Provost Ekland-Olson reported that he thought both the modified alternate duties and the spousal hiring policies were working well. In response to Professor Martha Hilley’s (music) question as to whether the modified instructional duties policy was a regular part of the training of departmental chairs, Provost Ekland-Olson said the topic did come up but that it was “not part of the script.” He said memoranda were sent out regarding the policy, but that they might not be effective. He agreed to see that the policy was included in the training of chairs and to work toward simplification of the process; however, he said it was also important that legal issues were covered and understood.

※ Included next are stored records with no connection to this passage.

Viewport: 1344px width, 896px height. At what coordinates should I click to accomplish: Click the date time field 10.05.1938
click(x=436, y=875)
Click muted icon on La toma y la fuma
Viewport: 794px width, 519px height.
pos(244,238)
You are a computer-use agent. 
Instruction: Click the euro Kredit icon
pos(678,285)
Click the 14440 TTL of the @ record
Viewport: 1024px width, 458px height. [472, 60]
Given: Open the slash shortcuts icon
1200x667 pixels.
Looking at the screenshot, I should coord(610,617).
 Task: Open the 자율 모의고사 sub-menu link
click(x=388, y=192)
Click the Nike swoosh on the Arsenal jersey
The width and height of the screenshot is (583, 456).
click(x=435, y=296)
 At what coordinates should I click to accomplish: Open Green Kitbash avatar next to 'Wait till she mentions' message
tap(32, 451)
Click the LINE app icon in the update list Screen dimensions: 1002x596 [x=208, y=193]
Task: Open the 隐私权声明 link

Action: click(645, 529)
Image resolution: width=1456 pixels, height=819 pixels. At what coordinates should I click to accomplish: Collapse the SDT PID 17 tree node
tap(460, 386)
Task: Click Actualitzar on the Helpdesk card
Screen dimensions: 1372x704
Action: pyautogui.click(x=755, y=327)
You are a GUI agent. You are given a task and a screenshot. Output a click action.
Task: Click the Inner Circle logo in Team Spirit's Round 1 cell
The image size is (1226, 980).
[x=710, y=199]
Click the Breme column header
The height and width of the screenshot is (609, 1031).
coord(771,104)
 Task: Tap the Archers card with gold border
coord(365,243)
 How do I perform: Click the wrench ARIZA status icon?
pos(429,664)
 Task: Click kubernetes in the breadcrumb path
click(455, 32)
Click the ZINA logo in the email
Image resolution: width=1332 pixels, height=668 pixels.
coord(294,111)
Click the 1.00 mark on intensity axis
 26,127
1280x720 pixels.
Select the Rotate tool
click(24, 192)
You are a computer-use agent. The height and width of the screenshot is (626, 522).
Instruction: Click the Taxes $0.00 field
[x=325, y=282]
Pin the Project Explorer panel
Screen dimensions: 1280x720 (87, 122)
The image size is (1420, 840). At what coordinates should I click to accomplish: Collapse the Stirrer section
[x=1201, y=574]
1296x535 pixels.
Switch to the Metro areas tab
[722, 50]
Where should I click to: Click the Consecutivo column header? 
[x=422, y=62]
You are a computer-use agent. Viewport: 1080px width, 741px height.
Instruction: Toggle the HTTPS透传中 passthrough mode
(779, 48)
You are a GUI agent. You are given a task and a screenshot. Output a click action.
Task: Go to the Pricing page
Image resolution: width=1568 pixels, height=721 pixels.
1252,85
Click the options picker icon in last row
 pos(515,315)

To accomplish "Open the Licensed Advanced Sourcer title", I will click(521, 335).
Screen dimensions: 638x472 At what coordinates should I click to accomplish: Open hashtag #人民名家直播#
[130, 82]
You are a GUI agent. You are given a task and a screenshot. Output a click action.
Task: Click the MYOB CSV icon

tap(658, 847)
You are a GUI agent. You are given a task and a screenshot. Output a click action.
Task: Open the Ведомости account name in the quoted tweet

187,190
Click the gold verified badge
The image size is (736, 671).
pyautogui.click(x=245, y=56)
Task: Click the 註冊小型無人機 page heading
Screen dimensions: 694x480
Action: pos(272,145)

Professor Alan Friedman (English) said Professor Palaima’s issues regarding length of time delay in policy implementation, emergence of a different policy outcome than recommended, and necessity for a faculty member to negotiate for leave rather than to automatically receive it under certain circumstances were matters of concern. He also emphasized the importance of Professor Palaima’s question about why the Office of General Counsel and the Office of Legal Affairs could not be more proactive in assisting faculty to come up with a mutually satisfactory solution to a problem rather than saying legal issues prevented anything from being done. Provost Ekland-Olson responded that the advice had been heard, but the policy issues involving modified alternate duties had been complex and took time to resolve.

Vice President for Legal Affairs Patricia Ohlendorf said the original legislation required a change in state law, and the administration had pursued a possible change during two legislative sessions. Although the final policy was a compromise and did not fully meet the expectations of everyone, she said she thought her office had been proactive on the issue.

3. What is the status of your ten-year plan to hire 30 new faculty members per year? It was suspended one year, but is it back on now? What does it mean to do this when in some colleges’ replacement hiring for faculty who have left are effectively frozen in many departments? Who is being hired and what are the criteria?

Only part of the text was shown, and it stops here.